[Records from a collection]
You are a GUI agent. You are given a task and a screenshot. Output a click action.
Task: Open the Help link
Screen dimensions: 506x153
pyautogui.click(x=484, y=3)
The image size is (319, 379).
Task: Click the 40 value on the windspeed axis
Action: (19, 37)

#### [Task requirements]
Once the line with "Task: Open the Help link" is found, transcribe it and each line after it through the final line of the entries, exactly and only.

#### [Answer to this task]
Task: Open the Help link
Screen dimensions: 506x153
pyautogui.click(x=484, y=3)
The image size is (319, 379).
Task: Click the 40 value on the windspeed axis
Action: (19, 37)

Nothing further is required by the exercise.